Wednesday, September 22, 2010 11:2 pm
Find healthy nosh at the world-famous deli.
By Lisa Dorfman; Photography by Jerry Errico
A NYC landmark since 1937, Carnegie Deli is not your typical Fit Gourmet restaurant. Grounded in traditional, kosher-style deli food, Carnegie is internationally recognized for its pound-size sandwich portions large enough to feed a family of four, mammoth-size Jewish delicacies, such as knishes, potato latkes, matzo balls, stuffed cabbage and chopped liver, and world-famous, NY-style cheesecake. It’s safe to say that almost every menu item is best shared if you want to stick to healthy portion sizes. Otherwise, you’ll need to add a few extra hours of tennis to burn the 388-calorie matzo ball (multiplied by two when you order the soup), 599-calorie potato latke or knish, 276-calorie stuffed cabbage, 1,000-calorie-plus sandwiches or any of the other one-of-a-kind homemade treats.
Their unique seasoning process allows the flavors to permeate throughout the high-quality meat fats for delicious flavors, which keep customers coming to the restaurant that’s opened nearly 24/7, 365 days a year. At their own plant, the three-step process starts with brining the meats with 10 hand-selected seasoning needles injecting a blend of spices. Next comes dry rubbing the meat with a blend of secret spices. And last is the smoking process, which keeps delicious flavors locked in and brings the best ones to fruition.
You really can have your meat and eat it, too. Owner Sandy Levine says they not carry their pound-size portion signature sandwiches—The Woody Allen, a corned beef and pastrami combo; Leo’s Delight, a triple-decker turkey, corned beef and tongue with homemade Russian dressing, and Jeff’s Tatalah, a turkey, corned beef and Swiss on pumpernickel bread—they also accommodate diners with made-to-order healthy dishes.
While most of the food is not for calorie-, fat- or sodium-conscious diners, they offer 100% chemical- and antibiotic-free sliced turkey; organic fruits and vegetables delivered daily from a local farm; homemade dressings and mayo-free coleslaw; sandwiches minus the extra condiments; half-order menu items, such as grilled fish, boiled chicken and meats; oil-free steamed vegetable sides instead of fries; and plain baked potatoes and plenty of fresh green salads.

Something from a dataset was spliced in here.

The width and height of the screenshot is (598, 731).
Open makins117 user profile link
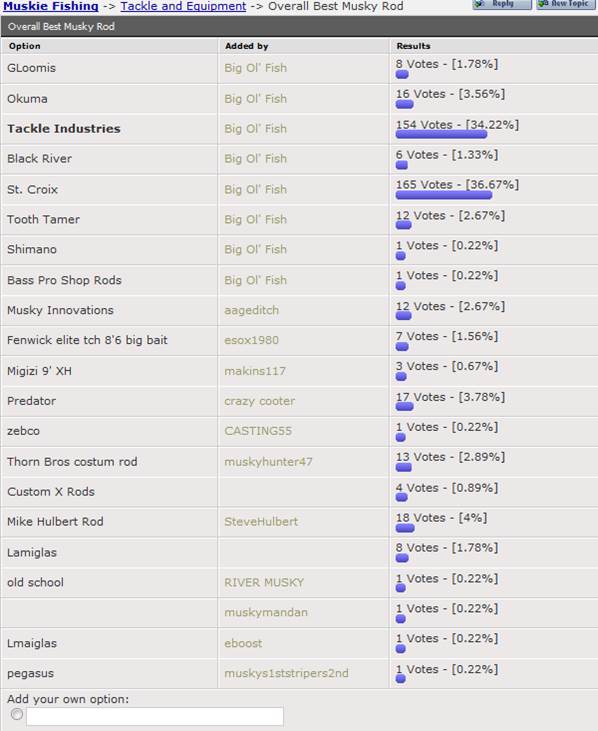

You can even start your day with a light breakfast of egg white omelettes or steel cut oatmeal prepared with skim milk and a side of fresh fruit.
Take-Out Tips for Special Diets:
Overall Health: Try the Californian Dreamin’ salad (sliced peaches, prunes, fruit salad, cottage cheese, Jello and lettuce), or the chicken or 100% chemical-free turkey with sides of salads, vegetables, fruits, baked potato or corn on the cob.
Body building: Go with chemical-free turkey, gefilte fish, Virginia ham, roast beef, sturgeon or lox—all lower in fat content compared to the other meats served, and high in glutamine, which supports the immune system and protects muscles from breakdown and maintains muscle mass. Include a side of fruits and veggies.
Endurance athletes: Order the matzo ball soup, knish with whole grain kasha (buckwheat grouts that have all eight essential amino acids, are high in B vitamins and rich in potassium, phosphorus, iron and calcium—all fundamental for endurance training), kreplach soup (small dumplings filled with ground meat or cheese), or the turkey or roast beef sandwich with pumpernickel bread. Pair with a side of baked potato, veggies, salad or fruit.
Low fat/low cholesterol: For breakfast, try the egg whites scrambled with greens or oatmeal. For lunch/dinner, order the borscht or consommé soup with vegetables or the chemical-free turkey sandwich on rye, condiments on the side. A safe best for dinner is the whitefish platter with a salad and fresh fruit or grilled fish or boiled chicken with a side of steamed vegetables, baked potato, fresh fruit or tossed salad. The key is to eat lean protein and good fiber.